西元 武器使用については、自分の身はもちろんのこと、周辺にいるよその国の人たち、それから国際機関などが危険であれば、それを守るのは常識だと思います。今の解釈では明らかに限界にきていますから、解釈を変えるか、安全保障基本法によって集団的自衛権を認めることが必要です。さらに本質的なことをいいますと、現在の武器使用についての法律の解釈はすべて個人についてのことで、部隊の任務遂行のために考えられたものではない。これは部隊行動をとる自衛隊としては致命的な問題だと思います。

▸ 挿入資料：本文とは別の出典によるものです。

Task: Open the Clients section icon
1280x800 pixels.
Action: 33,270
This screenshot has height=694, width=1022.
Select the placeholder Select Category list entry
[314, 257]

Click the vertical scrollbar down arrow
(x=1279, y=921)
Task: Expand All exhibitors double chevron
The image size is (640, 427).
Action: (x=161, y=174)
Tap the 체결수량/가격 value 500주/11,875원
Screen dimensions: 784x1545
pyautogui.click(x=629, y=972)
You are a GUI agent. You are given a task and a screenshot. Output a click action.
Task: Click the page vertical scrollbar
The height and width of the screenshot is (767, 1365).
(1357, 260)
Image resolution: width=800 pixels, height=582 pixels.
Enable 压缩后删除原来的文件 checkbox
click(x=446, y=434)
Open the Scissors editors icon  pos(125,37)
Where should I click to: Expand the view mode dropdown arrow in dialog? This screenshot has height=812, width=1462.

渡邉 自衛隊の任務として、防衛出動と治安出動、災害出動、それに警護出動がありますが、今イラクでやっているのは、防衛出動ではなくて、一種の災害出動のようなものです。自衛隊が過去五十年、一番経験を積んできたことのいわば海外版をやっている。
  重要なのは、国内では基本的に治安が維持されている中で災害出動をやるわけだけれども、イラクのような場合は、その前提が必ずしも守られていないということ。だから治安を守りながらやらないといけない。それをオランダ軍に守ってもらいながらやるというのは、いくらなんでも問題なので、どうにかしようという話になってきている。
  また、オランダ軍が攻撃された時に何もできないのかという問題を拡大すると、いわゆる多国籍軍の一員になるかどうかということにつながる。今のところ、それはいけないことになっているけれども、両方をクリアしないと本当の意味の国際協力活動はできない。
  そこをクリアするのに障害となっているのは、集団的自衛権を認める・認めないの問題ではないと思います。例えばイラクの自衛隊に関しては、そこで活動している人にとっての自衛になるわけで、日本の国の自衛の話ではないので、集団的自衛権とか個別的自衛権というときの自衛権とはカテゴリーが違うはずです。
  むしろ問題は武力の行使についての考え方で、武力の行使はいついかなるときでもいけないという考え方をとれば、国連のためであってもいけないということになる。一定の目的のためには武力の行使をせざるをえないということを国民が納得するかどうか、そこが一番基本的な問題です。
  もちろんこれは大問題ですが、少なくとも憲法を改正して、集団的自衛権をクリアして、どこへでも自衛隊が行きますという話ではない。あくまで日本はアメリカとは別のやり方で国際貢献をする。そのためには、いついかなるときも武力行使をしてはいけないということでは国際貢献はできない、ということなのです。そういうことをはっきりさせれば、周辺国からの評価も高まると思います。

−「大綱」見直しを、恐らく来年に議論されるであろう安全保障基本法にどういう形でつなげていく必要があるのか、どのような基本法が制定されるのが望ましいのか、前原先生はどうお考えですか。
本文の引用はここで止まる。